«Les uhlans! les uhlans! sauvez-vous.»

Vite, vite, on s'est levé, on a attelé la charrette, habillé les enfants à moitié endormis, et l'on s'est sauvé par la traverse avec quelques voisins. Comme ils achevaient de monter la côte, le clocher a sonné trois heures. Ils se sont retournés une dernière fois. L'abreuvoir, la place de l'Église, leurs chemins habituels, celui qui descend vers la Seine, celui qui file entre les vignes, tout leur semblait déjà étranger, et dans le brouillard blanc du matin le petit village abandonné serrait ses maisons l'une contre l'autre, comme frissonnant d'une attente terrible.

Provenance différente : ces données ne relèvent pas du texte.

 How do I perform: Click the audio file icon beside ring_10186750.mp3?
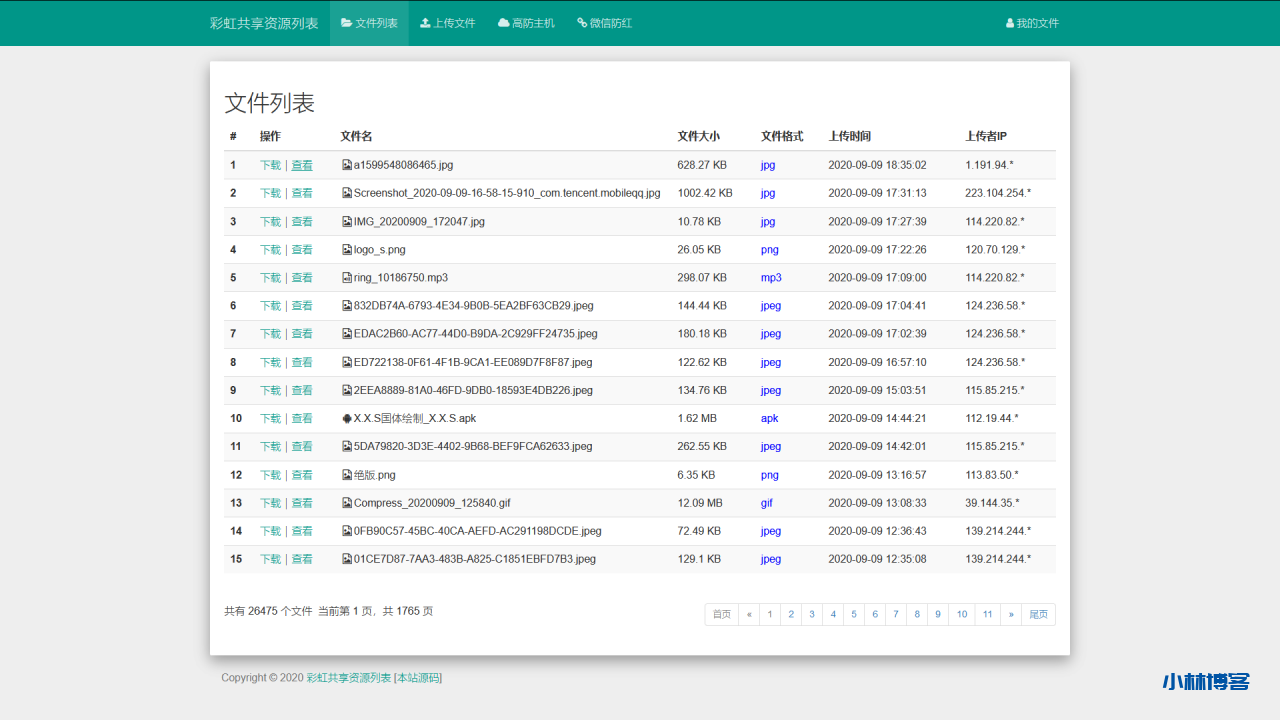click(x=347, y=278)
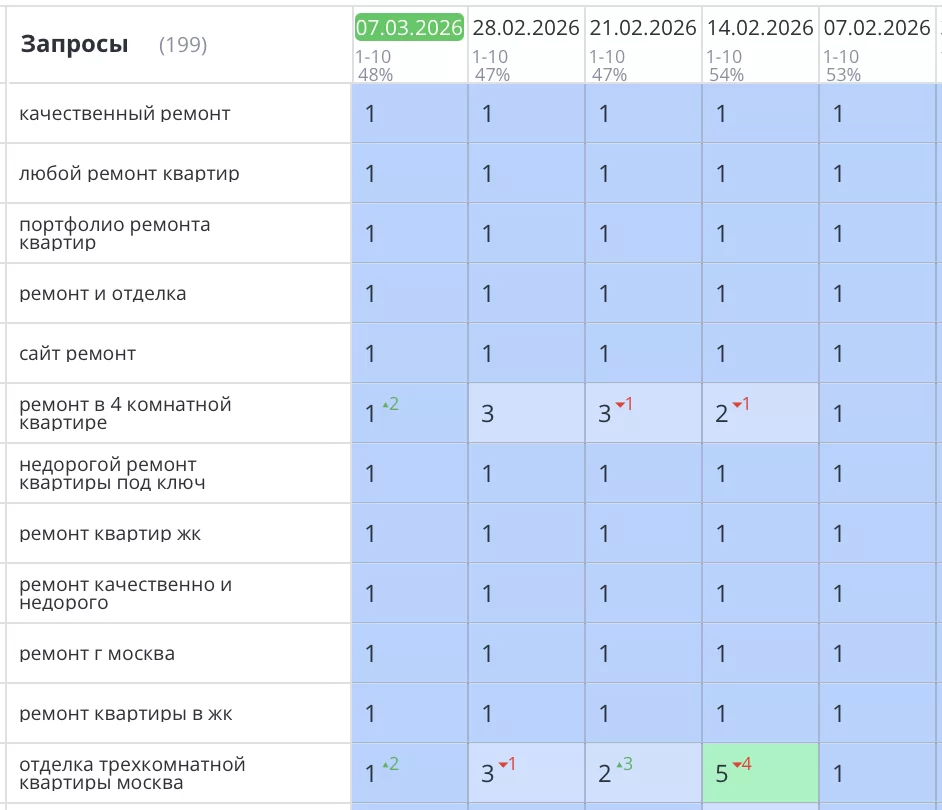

Ils sont à Paris maintenant. Deux chambres au quatrième dans une rue triste... L'homme, lui, n'est pas trop malheureux. On lui a trouvé de l'ouvrage; puis il est de la garde nationale, il a le rempart, l'exercice, et s'étourdit le plus qu'il peut pour oublier son grenier vide et ses prés sans semence. La femme, plus sauvage, se désole, s'ennuie, ne sait que devenir. Elle a mis ses deux aînées à l'école, et dans l'externat sombre, sans jardin, les fillettes étouffent en se rappelant leur joli couvent de campagne, bourdonnant et gai comme une ruche, et la demi-lieue à travers bois qu'il fallait faire tous les matins pour aller le chercher. La mère souffre de les voir tristes, mais c'est le petit surtout qui l'inquiète.

Là-bas il allait, venait, la suivant partout, dans la cour, dans la maison, sautant la marche du seuil autant de fois qu'elle-même, trempant ses petites mains rougies dans le baquet à lessive, s'asseyant près de la porte quand elle tricotait pour se reposer. Ici quatre étages à monter, l'escalier noir où les pieds bronchent, les maigres feux dans les cheminées étroites, les fenêtres hautes, l'horizon de fumée grise et d'ardoises mouillées...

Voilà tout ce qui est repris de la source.